== Segment start ==

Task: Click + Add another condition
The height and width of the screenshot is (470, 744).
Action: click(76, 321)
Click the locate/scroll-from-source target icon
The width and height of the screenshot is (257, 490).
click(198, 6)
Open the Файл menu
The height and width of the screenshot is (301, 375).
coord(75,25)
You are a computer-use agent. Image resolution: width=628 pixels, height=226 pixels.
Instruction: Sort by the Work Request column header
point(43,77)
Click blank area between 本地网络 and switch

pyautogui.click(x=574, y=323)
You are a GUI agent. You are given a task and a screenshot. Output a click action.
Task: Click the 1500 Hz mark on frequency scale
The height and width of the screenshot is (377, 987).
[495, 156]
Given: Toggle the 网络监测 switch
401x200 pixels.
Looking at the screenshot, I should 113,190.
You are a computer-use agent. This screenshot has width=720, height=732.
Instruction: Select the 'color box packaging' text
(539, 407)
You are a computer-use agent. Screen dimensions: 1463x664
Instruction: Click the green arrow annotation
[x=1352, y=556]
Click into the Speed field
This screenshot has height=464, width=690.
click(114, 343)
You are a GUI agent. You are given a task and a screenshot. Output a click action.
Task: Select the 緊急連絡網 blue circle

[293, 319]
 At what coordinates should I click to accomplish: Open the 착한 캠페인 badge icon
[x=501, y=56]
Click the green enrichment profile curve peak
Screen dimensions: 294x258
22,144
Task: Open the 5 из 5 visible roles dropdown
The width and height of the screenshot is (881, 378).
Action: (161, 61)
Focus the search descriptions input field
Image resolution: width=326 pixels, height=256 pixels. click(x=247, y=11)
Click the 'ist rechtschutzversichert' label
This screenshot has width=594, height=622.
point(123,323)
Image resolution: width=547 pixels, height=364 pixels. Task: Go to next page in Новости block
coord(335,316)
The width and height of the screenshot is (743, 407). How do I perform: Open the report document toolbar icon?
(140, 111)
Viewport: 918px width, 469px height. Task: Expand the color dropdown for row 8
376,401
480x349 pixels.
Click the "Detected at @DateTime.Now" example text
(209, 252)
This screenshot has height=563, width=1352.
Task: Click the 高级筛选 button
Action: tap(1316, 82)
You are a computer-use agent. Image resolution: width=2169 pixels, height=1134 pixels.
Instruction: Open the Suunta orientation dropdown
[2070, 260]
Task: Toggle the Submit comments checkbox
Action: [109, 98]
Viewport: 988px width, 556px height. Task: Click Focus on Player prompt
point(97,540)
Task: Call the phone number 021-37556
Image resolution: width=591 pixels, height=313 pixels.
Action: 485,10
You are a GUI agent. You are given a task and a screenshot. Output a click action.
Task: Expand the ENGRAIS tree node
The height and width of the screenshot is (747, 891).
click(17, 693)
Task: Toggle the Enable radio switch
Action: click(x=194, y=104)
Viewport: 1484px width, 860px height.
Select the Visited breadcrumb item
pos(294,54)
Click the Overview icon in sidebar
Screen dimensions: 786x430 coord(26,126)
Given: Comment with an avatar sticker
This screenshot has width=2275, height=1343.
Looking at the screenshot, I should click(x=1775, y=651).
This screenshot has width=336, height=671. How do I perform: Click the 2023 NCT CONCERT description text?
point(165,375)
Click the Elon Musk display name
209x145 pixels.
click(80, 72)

== Segment end ==

→ GOAL OF THE EXERCISE
Print the records above once again, exactly as written.

→ TASK RESULT
Task: Click + Add another condition
The height and width of the screenshot is (470, 744).
Action: click(76, 321)
Click the locate/scroll-from-source target icon
The width and height of the screenshot is (257, 490).
click(198, 6)
Open the Файл menu
The height and width of the screenshot is (301, 375).
coord(75,25)
You are a computer-use agent. Image resolution: width=628 pixels, height=226 pixels.
Instruction: Sort by the Work Request column header
point(43,77)
Click blank area between 本地网络 and switch

pyautogui.click(x=574, y=323)
You are a GUI agent. You are given a task and a screenshot. Output a click action.
Task: Click the 1500 Hz mark on frequency scale
The height and width of the screenshot is (377, 987).
[495, 156]
Given: Toggle the 网络监测 switch
401x200 pixels.
Looking at the screenshot, I should 113,190.
You are a computer-use agent. This screenshot has width=720, height=732.
Instruction: Select the 'color box packaging' text
(539, 407)
You are a computer-use agent. Screen dimensions: 1463x664
Instruction: Click the green arrow annotation
[x=1352, y=556]
Click into the Speed field
This screenshot has height=464, width=690.
click(114, 343)
You are a GUI agent. You are given a task and a screenshot. Output a click action.
Task: Select the 緊急連絡網 blue circle

[293, 319]
 At what coordinates should I click to accomplish: Open the 착한 캠페인 badge icon
[x=501, y=56]
Click the green enrichment profile curve peak
Screen dimensions: 294x258
22,144
Task: Open the 5 из 5 visible roles dropdown
The width and height of the screenshot is (881, 378).
Action: (161, 61)
Focus the search descriptions input field
Image resolution: width=326 pixels, height=256 pixels. click(x=247, y=11)
Click the 'ist rechtschutzversichert' label
This screenshot has width=594, height=622.
point(123,323)
Image resolution: width=547 pixels, height=364 pixels. Task: Go to next page in Новости block
coord(335,316)
The width and height of the screenshot is (743, 407). How do I perform: Open the report document toolbar icon?
(140, 111)
Viewport: 918px width, 469px height. Task: Expand the color dropdown for row 8
376,401
480x349 pixels.
Click the "Detected at @DateTime.Now" example text
(209, 252)
This screenshot has height=563, width=1352.
Task: Click the 高级筛选 button
Action: tap(1316, 82)
You are a computer-use agent. Image resolution: width=2169 pixels, height=1134 pixels.
Instruction: Open the Suunta orientation dropdown
[2070, 260]
Task: Toggle the Submit comments checkbox
Action: [109, 98]
Viewport: 988px width, 556px height. Task: Click Focus on Player prompt
point(97,540)
Task: Call the phone number 021-37556
Image resolution: width=591 pixels, height=313 pixels.
Action: 485,10
You are a GUI agent. You are given a task and a screenshot. Output a click action.
Task: Expand the ENGRAIS tree node
The height and width of the screenshot is (747, 891).
click(17, 693)
Task: Toggle the Enable radio switch
Action: click(x=194, y=104)
Viewport: 1484px width, 860px height.
Select the Visited breadcrumb item
pos(294,54)
Click the Overview icon in sidebar
Screen dimensions: 786x430 coord(26,126)
Given: Comment with an avatar sticker
This screenshot has width=2275, height=1343.
Looking at the screenshot, I should click(x=1775, y=651).
This screenshot has width=336, height=671. How do I perform: Click the 2023 NCT CONCERT description text?
point(165,375)
Click the Elon Musk display name
209x145 pixels.
click(80, 72)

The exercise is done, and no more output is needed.